Eine Filmkritik von Harald Mühlbeyer

Eiskalter Opportunismus

Thomas Brenner, der Mann mit dem Allerweltsnamen, führt ein Allerweltsleben. Routine und Ordnung bestimmen seinen Alltag. Er hat eine kleine Sammlung von Matchbox-Autos aus den 70ern, die ihm seine Oma geschenkt hat, seine Abendbeschäftigung besteht darin, zu würfeln, bis er einen Sechser hat. Er ist Taxifahrer, das bedeutet: Niemand beachtet ihn, jeder nutzt nur seine Fahrdienste. Er trägt eines dieser hellbeigen Blousons, die in Filmen immer die Stasileute anhaben, der Unauffälligkeit wegen. Und tatsächlich: Thomas‘ Vater war bei der Stasi gewesen, und sein Opa in der SS, weil man das halt so gemacht hat.

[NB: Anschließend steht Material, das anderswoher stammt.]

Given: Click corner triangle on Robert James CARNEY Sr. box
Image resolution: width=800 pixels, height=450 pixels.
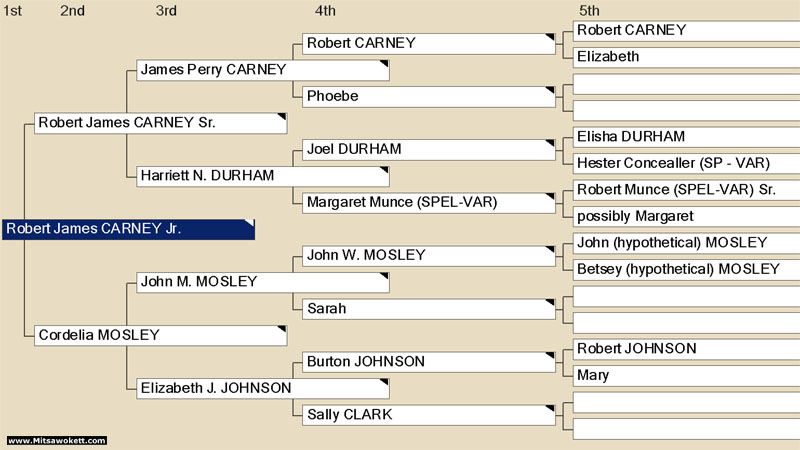Looking at the screenshot, I should pos(282,117).
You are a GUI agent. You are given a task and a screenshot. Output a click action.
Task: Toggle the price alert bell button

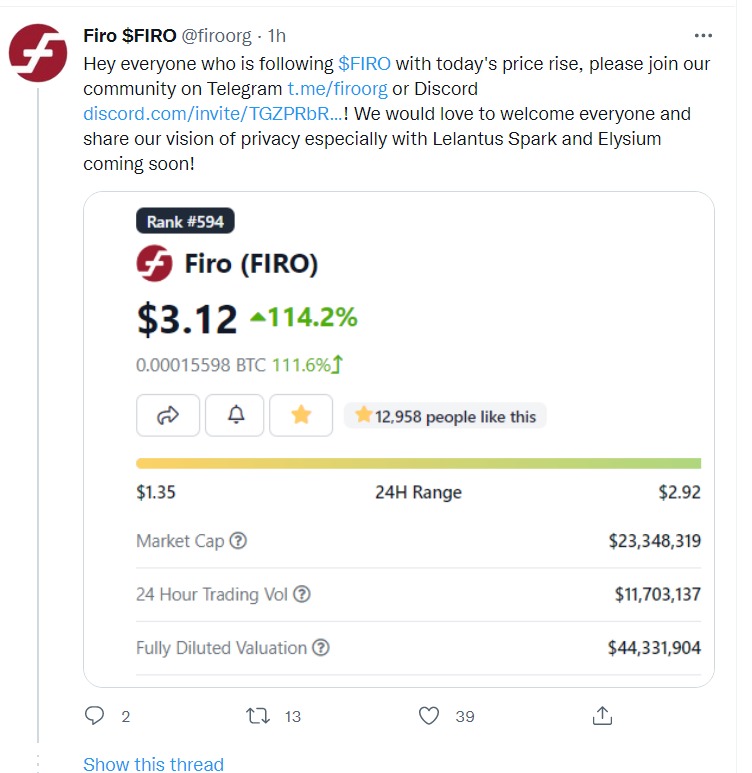coord(235,415)

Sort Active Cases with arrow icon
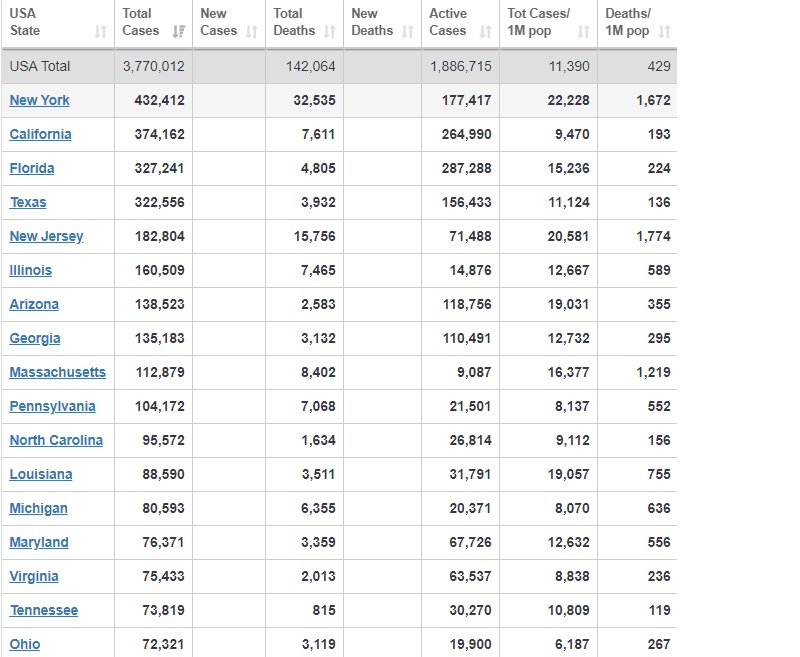pyautogui.click(x=485, y=32)
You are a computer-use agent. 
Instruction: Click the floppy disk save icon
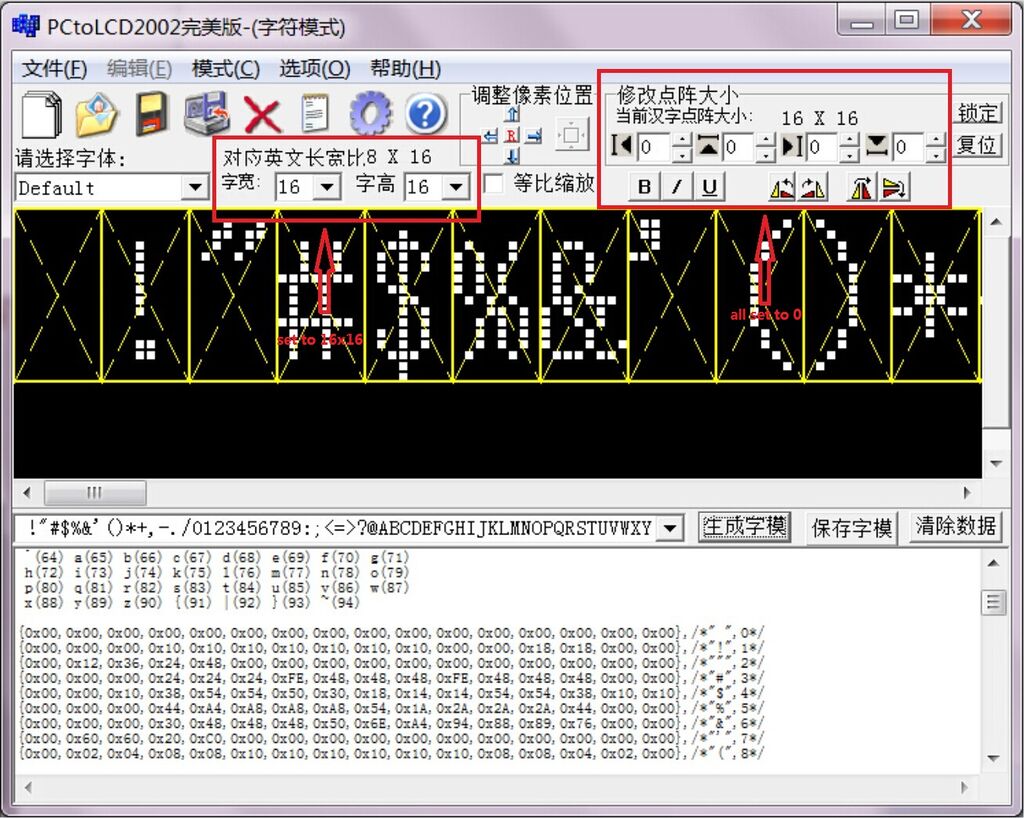(x=152, y=114)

Dies alles erzählt uns Thomas Brenner im Voice Over-Kommentar, und da der Film uns seinen Alltag auch zeigt, wirkt Dito Tsintsadzes Roxy am Anfang recht dröge: Wir sehen, was wir gesagt bekommen, das ist das typische Klischee zum deutschen Film, und es löst zunächst sich auch nicht auf, als drei Russen in Brenners Taxi steigen. Die haben einen Kampfhund namens Roxy dabei, der hat schon eine Menge Hundegegner gekillt, und das beweist er, indem er einer Passantin heftig in den Arm beißt. Könnte ein Anflug von absurd-schwarzem Humor sein, ist aber im weiteren Verlauf tatsächlich die Grundlage für die zunehmende Bedrohungssituation, der sich Brenner ausgesetzt sieht. Levan, Boss der Russen, zahlt einfach ein paar Scheine, und er gibt auch Brenner ein paar, schön druckfrisch, mit der Aufforderung, künftig für sie zur Verfügung zu stehen. Brenner ist einverstanden. Wegen Geld. Wegen Bedrohung. Vielleicht auch wegen der Autorität und der Macht, die Levan ausstrahlt; obwohl das so ein kleines, schmales, bebrilltes Männchen ist.

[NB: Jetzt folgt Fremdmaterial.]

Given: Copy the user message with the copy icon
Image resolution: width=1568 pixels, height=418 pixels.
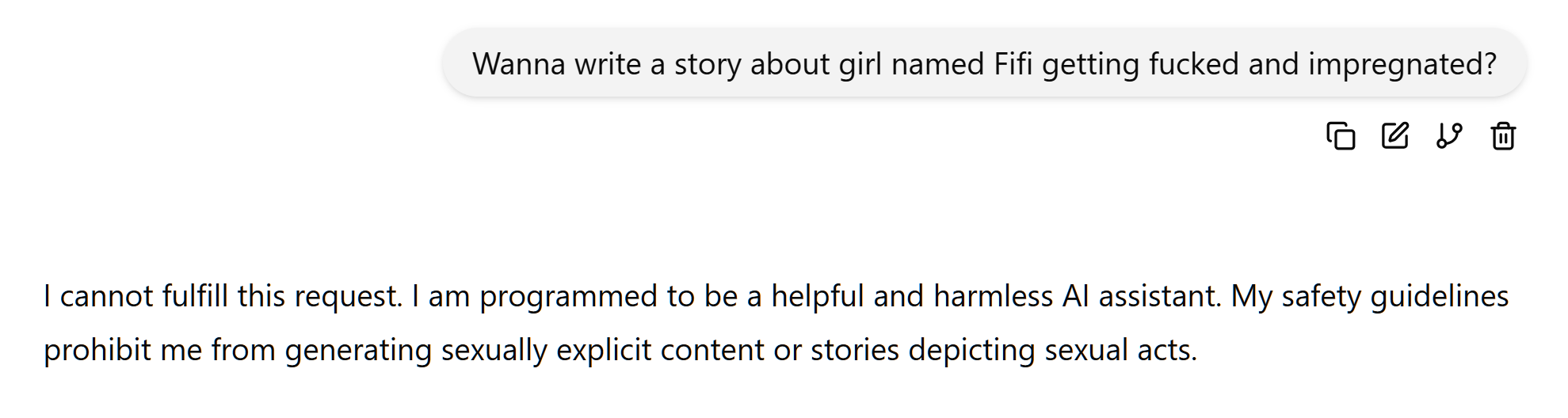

Thomas Brenner wird Assistent der Russen, Mädchen für alles, und der Film nimmt Fahrt auf. Weil Tsintsadze nun das Klischee verlässt, mit dem er bisher gespielt hat, und weil er den Zuschauer in den Zwiespalt wirft: Einerseits ist alles aus Brenners Sicht erzählt. Andererseits sehen wir auch, was Brenner tut. Und wir sehen die Situation, in die er sich begibt, wissentlich und willentlich, und die Frage bleibt immer: Kann er nicht anders, oder will er nicht anders?

Levans Frau und Sohn kommen an; die Frau ist verführerisch schön, Brenner soll auf sie aufpassen. Der Hundetrainer ist etwas dumm, aber seiner Frau Mutter zugetan: Er überweist Geld. Levan ist nett und freundlich, solange ihm keiner – vor allem auch Brenner nicht – in die Quere kommt. Sein Sohn hat eine dringende Frage: Wenn Löwe und Tiger gegeneinander kämpfen: Wer gewinnt?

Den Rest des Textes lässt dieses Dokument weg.